The Philippine government reaffirms its commitment to achieve a high-quality labor market in the country as unemployment and underemployment rates hit their second lowest records since April 2005, according to the National Economic and Development Authority (NEDA).
The Philippine Statistics Authority (PSA) reported on July 7, the country’s unemployment rate improved to 4.3 percent in May 2023 from 6.0 percent registered in the same period last year.
Also, the underemployment rate went down to 11.7 percent from 14.5 percent in May 2022, equivalent to 1.0 million fewer underemployed persons.
Given the favorable labor market performance, NEDA Secretary Arsenio M. Balisacan assures the public, the government will continue to push for and implement game-changing reforms to improve the country’s business investment climate, especially for foreign investors, and help in sustaining current labor market gains.
“To achieve our near and medium-term targets, it is important that the government remains committed to fostering a favorable investment climate to address critical constraints to high-quality job creation,” he said.
Balisacan added, establishing an enabling regulatory environment to improve the ease of doing business and encourage innovation remain as top priorities to attract investors who have the technology and resources to bring in high-quality jobs.

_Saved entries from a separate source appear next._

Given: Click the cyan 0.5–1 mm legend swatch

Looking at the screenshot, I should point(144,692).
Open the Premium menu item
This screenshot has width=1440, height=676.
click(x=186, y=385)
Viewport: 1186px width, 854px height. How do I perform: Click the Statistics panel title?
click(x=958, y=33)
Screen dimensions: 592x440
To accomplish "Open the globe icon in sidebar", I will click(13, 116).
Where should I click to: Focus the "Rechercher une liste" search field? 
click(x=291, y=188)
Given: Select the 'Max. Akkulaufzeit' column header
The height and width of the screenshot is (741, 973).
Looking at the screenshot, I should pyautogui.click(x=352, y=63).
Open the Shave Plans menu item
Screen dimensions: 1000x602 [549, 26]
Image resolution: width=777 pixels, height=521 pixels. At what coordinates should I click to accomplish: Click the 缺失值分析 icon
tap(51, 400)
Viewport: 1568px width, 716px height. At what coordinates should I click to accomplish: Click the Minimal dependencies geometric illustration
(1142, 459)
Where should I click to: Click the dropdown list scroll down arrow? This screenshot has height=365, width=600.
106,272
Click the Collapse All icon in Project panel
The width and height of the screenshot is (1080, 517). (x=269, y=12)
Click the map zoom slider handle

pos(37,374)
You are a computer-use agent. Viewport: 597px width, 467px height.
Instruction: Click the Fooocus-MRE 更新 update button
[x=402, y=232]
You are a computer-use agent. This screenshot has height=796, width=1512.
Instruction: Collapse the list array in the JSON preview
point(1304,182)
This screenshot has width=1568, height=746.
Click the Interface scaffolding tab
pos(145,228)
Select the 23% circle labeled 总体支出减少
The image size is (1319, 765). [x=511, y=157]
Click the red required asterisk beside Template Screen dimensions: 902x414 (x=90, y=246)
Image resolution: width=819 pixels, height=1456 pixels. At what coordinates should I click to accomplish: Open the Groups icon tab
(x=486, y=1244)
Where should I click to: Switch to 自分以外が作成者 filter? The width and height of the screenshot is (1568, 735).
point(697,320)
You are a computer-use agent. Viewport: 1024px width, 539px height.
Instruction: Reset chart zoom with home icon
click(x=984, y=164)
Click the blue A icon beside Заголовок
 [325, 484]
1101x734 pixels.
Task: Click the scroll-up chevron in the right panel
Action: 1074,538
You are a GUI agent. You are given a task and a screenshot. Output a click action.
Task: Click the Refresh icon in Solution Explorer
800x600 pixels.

Further, he urged individuals to enroll in upskilling and lifelong learning programs to prepare for the jobs of the future. These programs are being offered by both government and private education and training institutions.
“We welcome partnerships with the private sector, including international organizations, to ensure that our government services, particularly with respect to employment facilitation, upskilling or retooling, and promoting workers’ protection, are on the same level with global best practices,” Balisacan concluded.